Need to know: Since it was founded in the late 1990s, David Heyman’s Heyday Films has established itself as a company that can identity British IP with blockbuster potential. Across its eight films, the Harry Potter series grossed a massive $7.7bn at the global box office for Warner Bros. The franchise is now living an extended life through the Fantastic Beasts films, which Heyday is also producing — the first film took $800m globally and the sequel will be released this November. Backed by Studiocanal, Paddington and its sequel — based on the children’s books by Michael Bond — both grossed north of $200m apiece. The company has also produced hits from non-franchise original properties, most notably with Alfonso Cuaron’s Gravity, which won seven Oscars and took $720m worldwide, also for Warner Bros. The company’s founding principle is to identify projects that the team is passionate about, and then turn them into commercially viable prospects, rather than initially approaching them from a business point-of-view. In 2016, Heyman joined a vaulted list of producers to be bestowed with the Producers Guild of America’s David O Selznick award for career achievement.

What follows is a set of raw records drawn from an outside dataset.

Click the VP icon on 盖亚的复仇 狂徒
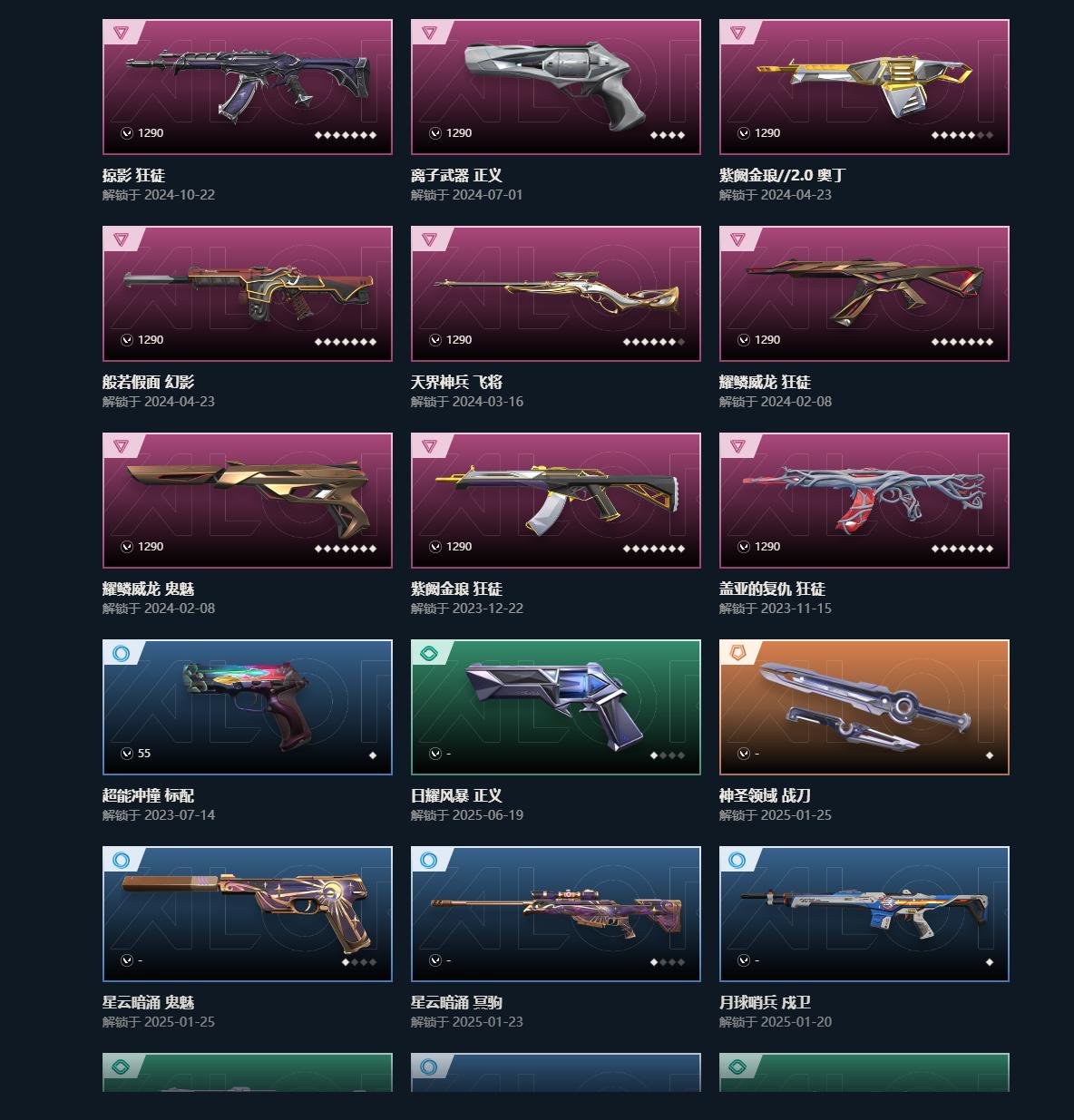 (x=744, y=547)
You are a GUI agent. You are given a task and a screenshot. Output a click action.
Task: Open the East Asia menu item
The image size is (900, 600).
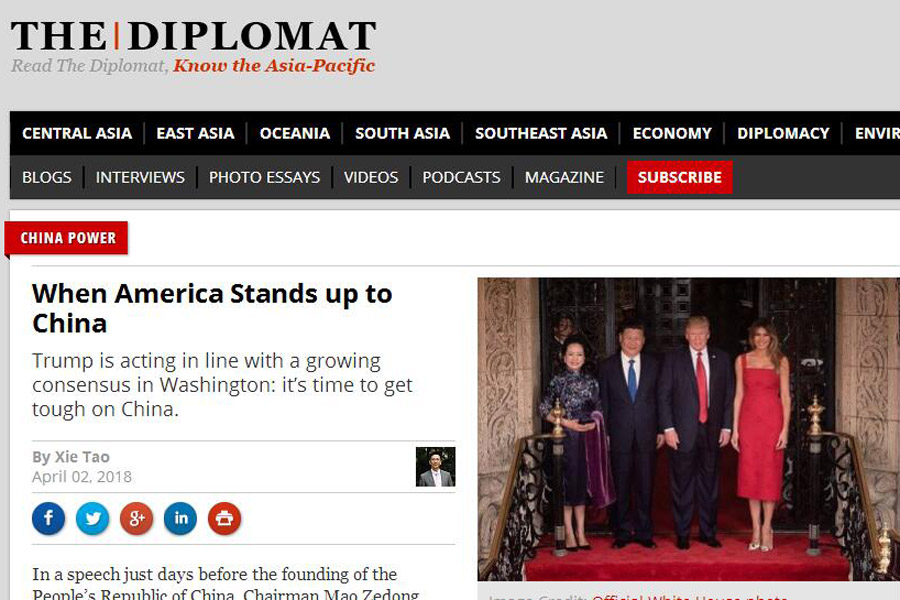tap(195, 133)

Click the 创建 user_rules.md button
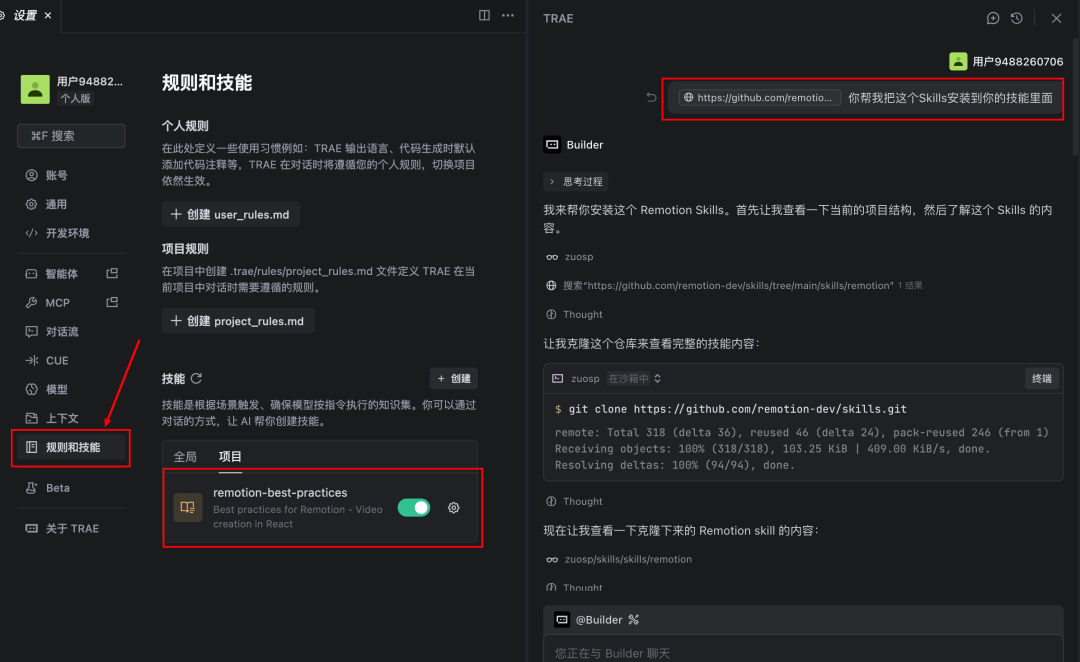click(x=230, y=214)
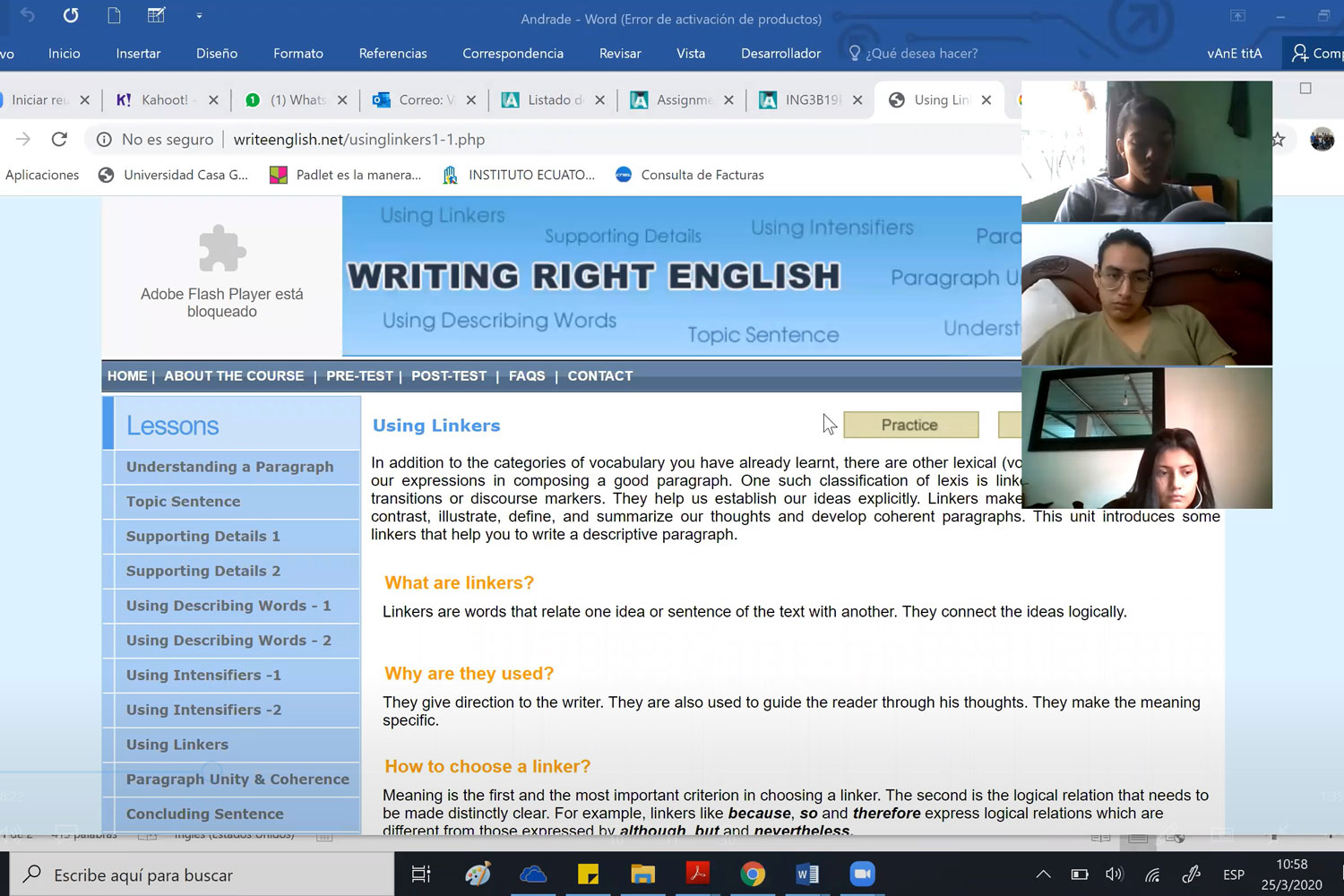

Key personnel: David Heyman, founder (London and Los Angeles); Rosie Alison, producer/director; Tom Winchester, Rob Silva, producers (London); Jeffrey Clifford, president (Los Angeles).

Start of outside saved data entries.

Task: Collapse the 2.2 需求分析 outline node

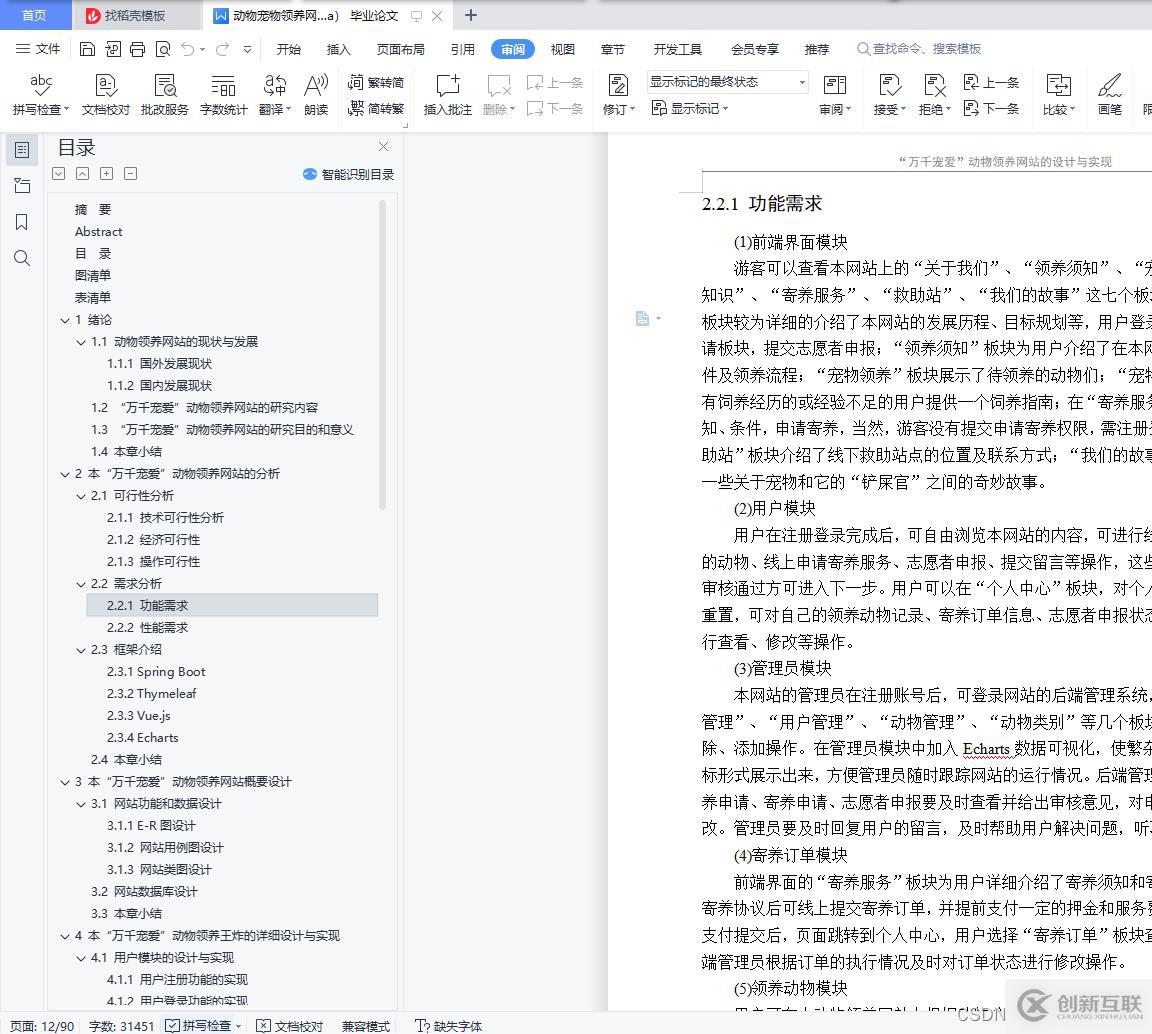Action: 82,584
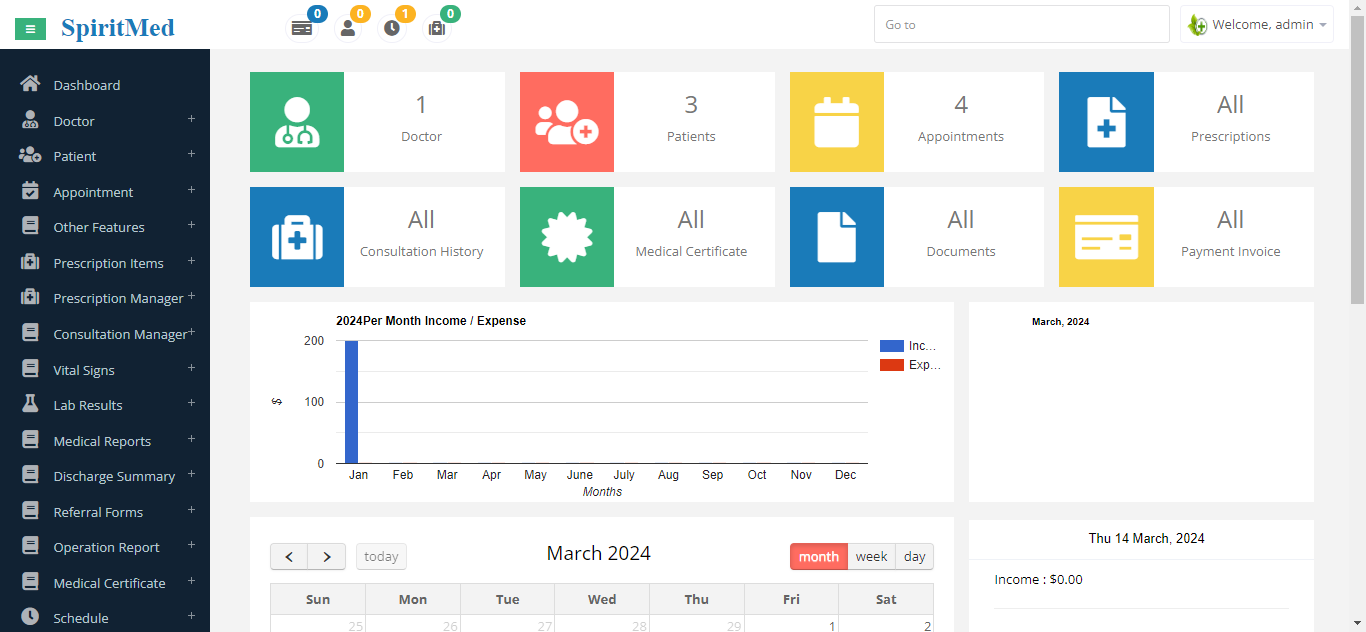This screenshot has height=632, width=1366.
Task: Open the Welcome, admin dropdown
Action: click(1257, 25)
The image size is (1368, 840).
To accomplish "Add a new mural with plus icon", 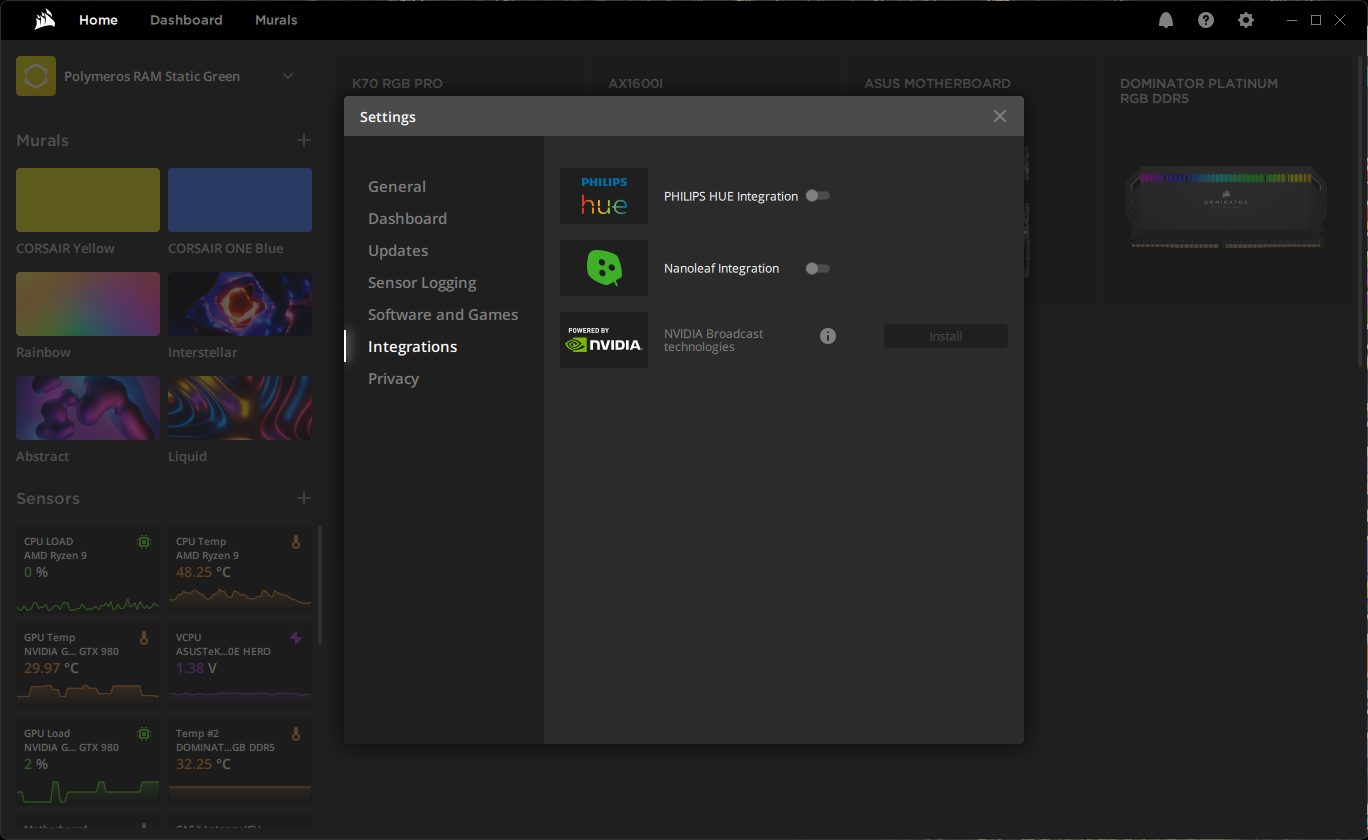I will point(304,140).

Incoming: Heyman is deep into production on Quentin Tarantino’s Once Upon A Time In Hollywood, which stars an A-list cast in a story set against the backdrop of the Manson family murders. In post-production is Marc Munden’s The Secret Garden, starring Colin Firth and Julie Walters, and an untitled Noah Baumbach project with Adam Driver, Scarlett Johansson and Laura Dern. Further ahead, the Paddington franchise is likely to be back for its third edition, again with Studiocanal. Heyday Television, which Heyman founded as a joint venture with NBCUniversal International Studios in 2015, is a burgeoning part of the business — DNA Films executive Tom Winchester is joining Heyday’s TV division in January 2019. The company is in post-production on Mahalia Belo’s The Long Song, a three-part adaptation of Andrea Levy’s novel, for BBC1. It is now in pre-production on Moira Kirland’s supernatural drama series The InBetween for NBC, and Ben Chanan’s conspiracy thriller series The Capture for BBC1.
David Heyman says: “It’s about marrying talent with material. The key to any film is the voice of the filmmaker you want to support. Ultimately, it’s the filmmakers who make me look good. [On moving into TV] I love making films and that will never go away, but I’m very excited about the opportunity of telling stories over a longer period, and exploring characters in a richer way.”